A trillion here, a trillion there, and pretty soon you’re talking real money

Imacon Color Scanner
Painting of Everett Dirksen, a thrifty Republican.  Remember those?

W.J. Astore

Though it’s unconfirmed that Congressman Everett M. Dirksen ever uttered perhaps the most famous words attributed to him: “A billion here, a billion there, and pretty soon you’re talking real money,” the sentiment surely needs to be updated for America’s profligate military moment.  Replace “billion” with “trillion” and you have the perfect catchphrase for today’s Pentagon.

Consider the following facts:

  1. The F-35 jet fighter is projected to cost $1.45 trillion over the life of the program.
  2. Modernization of the U.S. nuclear arsenal is projected to cost $1.2 trillion, though some estimates suggest $1.7 trillion as the more likely sum.
  3. America’s Afghan War has already cost $1 trillion.  Add to that another $45+ billion to support war ops for this year, and perhaps the same amount of spending each year for the next decade.
  4. A low-ball estimate for America’s Iraq War is $1 trillion, but when one adds in veterans health care and similar long-term issues, the cost rises into the $2-3 trillion range.
  5.  Each year, spending on the Pentagon, Homeland Security, wars, nuclear weapons, the VA, and interest on the national debt associated with previous military spending approaches $1 trillion.

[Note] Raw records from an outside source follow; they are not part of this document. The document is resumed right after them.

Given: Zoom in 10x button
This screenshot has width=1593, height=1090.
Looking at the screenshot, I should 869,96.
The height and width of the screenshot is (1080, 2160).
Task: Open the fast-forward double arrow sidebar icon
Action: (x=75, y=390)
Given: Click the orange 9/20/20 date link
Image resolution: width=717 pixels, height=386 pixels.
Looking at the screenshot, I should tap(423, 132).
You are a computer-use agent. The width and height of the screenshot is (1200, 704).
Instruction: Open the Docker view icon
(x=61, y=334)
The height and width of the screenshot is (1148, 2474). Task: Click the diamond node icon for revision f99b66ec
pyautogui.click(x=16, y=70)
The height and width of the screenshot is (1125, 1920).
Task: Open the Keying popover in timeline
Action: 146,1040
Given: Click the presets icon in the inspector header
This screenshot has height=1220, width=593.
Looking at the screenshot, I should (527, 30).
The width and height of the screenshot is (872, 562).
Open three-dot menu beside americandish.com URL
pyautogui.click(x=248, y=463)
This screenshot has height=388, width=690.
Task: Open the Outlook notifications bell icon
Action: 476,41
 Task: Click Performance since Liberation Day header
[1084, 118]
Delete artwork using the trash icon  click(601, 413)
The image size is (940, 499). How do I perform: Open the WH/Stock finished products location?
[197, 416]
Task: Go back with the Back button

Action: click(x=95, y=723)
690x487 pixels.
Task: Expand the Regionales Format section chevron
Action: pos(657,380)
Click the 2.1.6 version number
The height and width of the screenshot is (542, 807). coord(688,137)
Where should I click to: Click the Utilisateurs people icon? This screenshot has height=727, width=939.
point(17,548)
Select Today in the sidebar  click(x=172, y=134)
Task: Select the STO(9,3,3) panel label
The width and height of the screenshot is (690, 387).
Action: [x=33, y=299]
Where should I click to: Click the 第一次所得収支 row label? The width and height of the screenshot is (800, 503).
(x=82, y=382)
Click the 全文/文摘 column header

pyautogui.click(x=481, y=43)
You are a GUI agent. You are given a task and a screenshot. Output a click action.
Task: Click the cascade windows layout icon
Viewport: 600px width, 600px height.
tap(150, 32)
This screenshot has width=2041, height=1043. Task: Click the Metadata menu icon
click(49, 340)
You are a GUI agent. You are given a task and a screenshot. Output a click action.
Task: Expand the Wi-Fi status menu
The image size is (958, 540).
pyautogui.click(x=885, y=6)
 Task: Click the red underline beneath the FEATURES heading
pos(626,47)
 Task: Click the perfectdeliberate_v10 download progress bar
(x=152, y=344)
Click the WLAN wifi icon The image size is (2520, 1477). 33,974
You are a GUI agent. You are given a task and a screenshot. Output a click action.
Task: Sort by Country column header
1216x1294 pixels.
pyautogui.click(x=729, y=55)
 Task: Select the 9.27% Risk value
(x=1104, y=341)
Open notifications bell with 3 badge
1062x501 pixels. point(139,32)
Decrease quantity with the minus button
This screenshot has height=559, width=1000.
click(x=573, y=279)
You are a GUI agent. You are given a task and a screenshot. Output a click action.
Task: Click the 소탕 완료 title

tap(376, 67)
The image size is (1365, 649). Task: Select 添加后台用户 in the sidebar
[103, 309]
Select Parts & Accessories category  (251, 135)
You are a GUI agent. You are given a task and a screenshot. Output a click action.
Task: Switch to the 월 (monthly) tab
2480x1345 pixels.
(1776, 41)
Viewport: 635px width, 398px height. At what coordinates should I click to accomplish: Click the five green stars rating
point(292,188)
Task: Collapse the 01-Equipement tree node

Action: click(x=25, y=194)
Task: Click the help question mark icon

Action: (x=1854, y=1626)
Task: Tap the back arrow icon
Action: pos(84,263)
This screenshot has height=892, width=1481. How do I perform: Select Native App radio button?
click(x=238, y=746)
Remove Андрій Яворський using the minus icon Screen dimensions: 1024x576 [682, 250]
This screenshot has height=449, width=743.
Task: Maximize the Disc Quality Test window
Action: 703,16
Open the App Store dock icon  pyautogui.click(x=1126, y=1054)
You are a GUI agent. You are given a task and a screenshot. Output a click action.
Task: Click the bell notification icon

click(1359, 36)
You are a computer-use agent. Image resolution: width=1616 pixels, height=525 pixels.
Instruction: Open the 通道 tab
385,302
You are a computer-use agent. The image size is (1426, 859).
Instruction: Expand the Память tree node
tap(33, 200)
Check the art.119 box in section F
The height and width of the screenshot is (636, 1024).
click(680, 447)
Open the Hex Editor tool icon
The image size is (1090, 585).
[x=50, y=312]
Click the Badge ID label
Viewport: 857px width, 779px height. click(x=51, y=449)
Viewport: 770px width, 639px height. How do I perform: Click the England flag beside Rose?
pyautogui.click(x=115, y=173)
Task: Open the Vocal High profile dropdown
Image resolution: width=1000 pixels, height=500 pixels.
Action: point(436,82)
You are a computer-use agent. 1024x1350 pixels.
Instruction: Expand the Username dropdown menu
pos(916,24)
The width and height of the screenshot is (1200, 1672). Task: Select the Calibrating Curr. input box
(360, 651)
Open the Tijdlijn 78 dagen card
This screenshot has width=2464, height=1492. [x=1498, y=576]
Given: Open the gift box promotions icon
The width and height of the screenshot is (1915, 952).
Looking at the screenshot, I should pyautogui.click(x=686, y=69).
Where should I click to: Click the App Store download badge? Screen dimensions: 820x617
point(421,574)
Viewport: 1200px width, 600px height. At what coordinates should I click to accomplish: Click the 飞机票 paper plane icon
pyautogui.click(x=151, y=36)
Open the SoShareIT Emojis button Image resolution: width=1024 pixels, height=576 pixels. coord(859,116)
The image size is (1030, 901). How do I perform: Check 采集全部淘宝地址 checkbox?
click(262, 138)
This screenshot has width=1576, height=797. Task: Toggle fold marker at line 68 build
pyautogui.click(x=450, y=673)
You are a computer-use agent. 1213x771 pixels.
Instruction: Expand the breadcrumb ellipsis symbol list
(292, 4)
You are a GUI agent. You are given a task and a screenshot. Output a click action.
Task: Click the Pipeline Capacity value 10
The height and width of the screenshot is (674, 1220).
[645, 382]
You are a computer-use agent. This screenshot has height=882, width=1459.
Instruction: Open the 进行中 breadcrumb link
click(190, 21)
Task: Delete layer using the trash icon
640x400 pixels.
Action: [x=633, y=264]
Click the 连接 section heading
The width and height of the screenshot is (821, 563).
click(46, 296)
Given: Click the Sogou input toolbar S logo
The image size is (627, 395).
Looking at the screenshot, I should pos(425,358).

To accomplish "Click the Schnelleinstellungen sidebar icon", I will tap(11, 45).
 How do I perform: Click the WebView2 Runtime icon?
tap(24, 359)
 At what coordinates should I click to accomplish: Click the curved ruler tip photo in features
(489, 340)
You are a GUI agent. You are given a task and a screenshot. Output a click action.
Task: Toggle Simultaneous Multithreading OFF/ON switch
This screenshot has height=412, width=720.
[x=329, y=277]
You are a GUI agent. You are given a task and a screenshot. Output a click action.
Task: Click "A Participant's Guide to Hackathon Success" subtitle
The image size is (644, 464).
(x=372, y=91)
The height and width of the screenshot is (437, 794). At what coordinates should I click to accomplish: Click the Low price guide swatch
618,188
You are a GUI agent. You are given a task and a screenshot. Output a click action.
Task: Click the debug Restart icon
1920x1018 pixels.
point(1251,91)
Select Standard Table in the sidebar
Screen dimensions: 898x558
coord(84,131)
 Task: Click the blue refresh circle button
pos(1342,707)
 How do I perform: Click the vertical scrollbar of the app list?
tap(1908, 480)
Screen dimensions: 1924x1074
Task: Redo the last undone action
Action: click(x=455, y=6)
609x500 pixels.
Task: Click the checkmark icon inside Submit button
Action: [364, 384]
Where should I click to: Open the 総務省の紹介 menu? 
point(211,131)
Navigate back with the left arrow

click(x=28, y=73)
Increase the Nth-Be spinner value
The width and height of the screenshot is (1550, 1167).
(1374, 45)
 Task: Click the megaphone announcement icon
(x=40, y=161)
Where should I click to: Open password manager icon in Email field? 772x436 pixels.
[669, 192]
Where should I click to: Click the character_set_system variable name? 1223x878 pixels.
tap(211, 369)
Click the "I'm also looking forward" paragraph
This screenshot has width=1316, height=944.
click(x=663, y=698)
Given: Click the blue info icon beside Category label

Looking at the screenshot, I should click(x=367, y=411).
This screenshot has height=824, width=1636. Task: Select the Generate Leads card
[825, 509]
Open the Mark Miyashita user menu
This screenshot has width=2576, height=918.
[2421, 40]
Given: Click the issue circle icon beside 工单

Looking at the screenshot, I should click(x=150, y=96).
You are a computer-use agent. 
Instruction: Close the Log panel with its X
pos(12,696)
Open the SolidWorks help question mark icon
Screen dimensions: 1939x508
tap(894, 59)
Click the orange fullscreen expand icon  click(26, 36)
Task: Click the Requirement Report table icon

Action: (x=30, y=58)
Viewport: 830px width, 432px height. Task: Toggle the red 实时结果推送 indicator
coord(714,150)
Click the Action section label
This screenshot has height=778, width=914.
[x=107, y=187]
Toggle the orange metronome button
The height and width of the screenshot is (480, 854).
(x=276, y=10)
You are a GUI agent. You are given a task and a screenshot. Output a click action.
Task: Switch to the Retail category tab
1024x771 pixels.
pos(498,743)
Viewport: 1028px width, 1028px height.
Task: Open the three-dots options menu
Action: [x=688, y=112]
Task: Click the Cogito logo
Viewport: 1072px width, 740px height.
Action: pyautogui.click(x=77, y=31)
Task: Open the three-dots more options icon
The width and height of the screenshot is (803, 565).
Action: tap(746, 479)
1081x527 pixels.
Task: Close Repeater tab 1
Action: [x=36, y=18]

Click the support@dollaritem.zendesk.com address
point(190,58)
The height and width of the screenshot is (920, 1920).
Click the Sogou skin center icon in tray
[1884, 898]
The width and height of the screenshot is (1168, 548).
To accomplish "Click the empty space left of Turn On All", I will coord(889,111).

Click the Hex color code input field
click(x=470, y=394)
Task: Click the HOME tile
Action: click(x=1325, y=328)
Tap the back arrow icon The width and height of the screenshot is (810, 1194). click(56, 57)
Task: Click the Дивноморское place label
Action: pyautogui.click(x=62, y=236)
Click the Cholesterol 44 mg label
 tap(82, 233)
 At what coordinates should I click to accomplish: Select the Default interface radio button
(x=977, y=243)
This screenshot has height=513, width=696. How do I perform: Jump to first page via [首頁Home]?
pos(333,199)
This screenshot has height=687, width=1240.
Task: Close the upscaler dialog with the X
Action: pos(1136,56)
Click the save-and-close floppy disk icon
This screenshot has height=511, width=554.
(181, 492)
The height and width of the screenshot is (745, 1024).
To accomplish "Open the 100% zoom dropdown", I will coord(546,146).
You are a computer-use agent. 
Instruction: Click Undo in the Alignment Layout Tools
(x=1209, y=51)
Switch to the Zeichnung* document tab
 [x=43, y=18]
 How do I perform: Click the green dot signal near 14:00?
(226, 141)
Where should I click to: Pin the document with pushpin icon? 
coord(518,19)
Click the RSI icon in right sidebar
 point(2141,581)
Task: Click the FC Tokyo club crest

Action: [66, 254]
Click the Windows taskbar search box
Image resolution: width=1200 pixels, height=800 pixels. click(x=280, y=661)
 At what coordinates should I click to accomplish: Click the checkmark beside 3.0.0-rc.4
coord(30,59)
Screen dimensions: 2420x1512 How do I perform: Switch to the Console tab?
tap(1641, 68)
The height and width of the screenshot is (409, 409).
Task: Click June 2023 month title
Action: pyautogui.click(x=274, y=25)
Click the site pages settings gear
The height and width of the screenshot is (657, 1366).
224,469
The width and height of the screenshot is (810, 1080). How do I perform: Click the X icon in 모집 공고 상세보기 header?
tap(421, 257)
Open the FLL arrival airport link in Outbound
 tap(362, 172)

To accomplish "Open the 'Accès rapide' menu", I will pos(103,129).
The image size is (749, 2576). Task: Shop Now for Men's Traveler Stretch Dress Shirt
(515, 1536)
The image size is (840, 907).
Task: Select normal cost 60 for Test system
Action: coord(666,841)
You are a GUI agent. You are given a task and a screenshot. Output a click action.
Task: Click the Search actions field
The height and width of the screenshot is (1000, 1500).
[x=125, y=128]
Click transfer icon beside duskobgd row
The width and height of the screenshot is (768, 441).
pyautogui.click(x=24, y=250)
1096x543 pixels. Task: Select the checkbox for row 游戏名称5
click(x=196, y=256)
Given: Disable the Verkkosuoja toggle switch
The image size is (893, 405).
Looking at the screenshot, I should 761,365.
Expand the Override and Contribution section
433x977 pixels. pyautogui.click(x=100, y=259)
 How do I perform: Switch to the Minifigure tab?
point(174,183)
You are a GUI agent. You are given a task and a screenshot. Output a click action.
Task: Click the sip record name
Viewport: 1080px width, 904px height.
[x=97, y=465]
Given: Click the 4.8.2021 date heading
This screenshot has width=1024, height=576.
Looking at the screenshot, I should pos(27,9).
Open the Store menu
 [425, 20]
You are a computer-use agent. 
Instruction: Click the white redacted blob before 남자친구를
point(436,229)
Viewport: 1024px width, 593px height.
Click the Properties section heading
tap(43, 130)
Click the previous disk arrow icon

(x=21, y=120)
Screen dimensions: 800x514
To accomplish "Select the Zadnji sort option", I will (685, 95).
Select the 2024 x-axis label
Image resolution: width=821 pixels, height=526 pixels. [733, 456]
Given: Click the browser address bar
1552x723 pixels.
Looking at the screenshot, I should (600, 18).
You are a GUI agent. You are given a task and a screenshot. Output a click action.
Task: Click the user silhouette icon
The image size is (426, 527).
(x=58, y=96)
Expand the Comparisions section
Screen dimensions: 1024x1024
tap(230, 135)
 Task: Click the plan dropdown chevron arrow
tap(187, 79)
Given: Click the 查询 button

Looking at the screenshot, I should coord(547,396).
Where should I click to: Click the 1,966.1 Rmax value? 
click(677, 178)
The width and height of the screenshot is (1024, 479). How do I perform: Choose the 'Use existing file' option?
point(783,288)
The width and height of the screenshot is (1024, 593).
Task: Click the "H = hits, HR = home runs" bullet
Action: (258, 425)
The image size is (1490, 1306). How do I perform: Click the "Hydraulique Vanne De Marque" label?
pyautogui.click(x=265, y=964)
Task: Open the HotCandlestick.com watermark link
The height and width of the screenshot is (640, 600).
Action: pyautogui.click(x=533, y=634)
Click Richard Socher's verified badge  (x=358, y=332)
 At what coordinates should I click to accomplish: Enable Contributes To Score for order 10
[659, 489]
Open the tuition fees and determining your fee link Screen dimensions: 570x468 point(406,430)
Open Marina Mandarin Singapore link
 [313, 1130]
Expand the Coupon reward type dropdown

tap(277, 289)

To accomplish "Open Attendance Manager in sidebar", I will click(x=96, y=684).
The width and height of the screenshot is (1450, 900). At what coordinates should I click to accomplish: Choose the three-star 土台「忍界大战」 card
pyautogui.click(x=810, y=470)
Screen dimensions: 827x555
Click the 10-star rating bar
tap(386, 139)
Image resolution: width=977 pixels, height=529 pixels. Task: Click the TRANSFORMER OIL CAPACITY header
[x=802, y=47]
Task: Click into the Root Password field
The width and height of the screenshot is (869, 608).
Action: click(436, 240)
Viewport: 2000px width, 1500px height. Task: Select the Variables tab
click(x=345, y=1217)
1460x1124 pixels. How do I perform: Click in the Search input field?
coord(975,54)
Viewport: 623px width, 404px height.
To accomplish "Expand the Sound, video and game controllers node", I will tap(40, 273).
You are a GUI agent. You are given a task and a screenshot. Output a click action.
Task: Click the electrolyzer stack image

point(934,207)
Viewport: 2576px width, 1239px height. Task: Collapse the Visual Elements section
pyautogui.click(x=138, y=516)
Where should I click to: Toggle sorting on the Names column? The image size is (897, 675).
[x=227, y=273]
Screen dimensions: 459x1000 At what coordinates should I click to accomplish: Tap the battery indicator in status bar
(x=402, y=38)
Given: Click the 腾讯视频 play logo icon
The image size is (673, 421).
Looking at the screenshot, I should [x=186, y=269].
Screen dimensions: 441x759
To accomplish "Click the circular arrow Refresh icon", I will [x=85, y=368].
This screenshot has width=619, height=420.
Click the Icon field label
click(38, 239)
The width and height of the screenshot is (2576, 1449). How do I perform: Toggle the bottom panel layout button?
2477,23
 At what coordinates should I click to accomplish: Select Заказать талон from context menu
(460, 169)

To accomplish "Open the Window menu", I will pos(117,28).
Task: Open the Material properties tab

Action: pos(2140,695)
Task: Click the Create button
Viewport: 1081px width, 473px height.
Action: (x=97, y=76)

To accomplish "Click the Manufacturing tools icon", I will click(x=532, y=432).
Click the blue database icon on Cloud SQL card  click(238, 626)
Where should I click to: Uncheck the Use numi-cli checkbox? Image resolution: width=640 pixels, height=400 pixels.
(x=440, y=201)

We’re talking about real money, right?

Yet all this spending is scarcely debated within Congress.  Together with the Trump administration, Congress is a rubber stamp for the Pentagon.  Meanwhile, Congress will fight tooth and nail over a few million dollars to support the arts, humanities, and similar “wasteful” programs.  Planned Parenthood is always under attack, despite the paltry sum they receive (roughly half a billion) to provide vital functions for women’s health.  Even the $200 billion promised by Trump to support infrastructure improvements is a trickle of money compared to the gusher of funds dedicated to the Pentagon and all of its exotic WMD.

People laughed at Bernie Sanders when he proposed health care for all and free education in state colleges.  That socialist fool!  America can’t afford that!  Indeed, much better for people to go into debt as they struggle to pay for health care or college.  That’s private enterprise and “freedom” for you.  Own the debt and you can own the world.

No — Bernie Sanders wasn’t crazy.  America could easily afford universal health care and virtually free education at state colleges and universities.  Our elites simply choose not to consider these proposals, let alone fund them.  But more nukes?  More wars?  More jets and subs and tanks?  Right this way, my boy!

All these trillions for weapons and wars — one thing is certain: “freedom,” as they say, sure isn’t free.

Update (2/27/18): At TomDispatch.com, Bill Hartung goes into greater detail on the Pentagon’s massive budget for 2018 and 2019.  As he notes: “The figures contained in the recent budget deal that kept Congress open, as well as in President Trump’s budget proposal for 2019, are a case in point: $700 billion for the Pentagon and related programs in 2018 and $716 billion the following year. Remarkably, such numbers far exceeded even the Pentagon’s own expansive expectations. According to Donald Trump, admittedly not the most reliable source in all cases, Secretary of Defense Jim Mattis reportedly said, ‘Wow, I can’t believe we got everything we wanted’ — a rare admission from the head of an organization whose only response to virtually any budget proposal is to ask for more.”

The title of Hartung’s article sums it up: The Pentagon Budget as Corporate Welfare for Weapons Makers.

Put succinctly, it’s warfare as welfare — and wealth-care — for the military-industrial complex.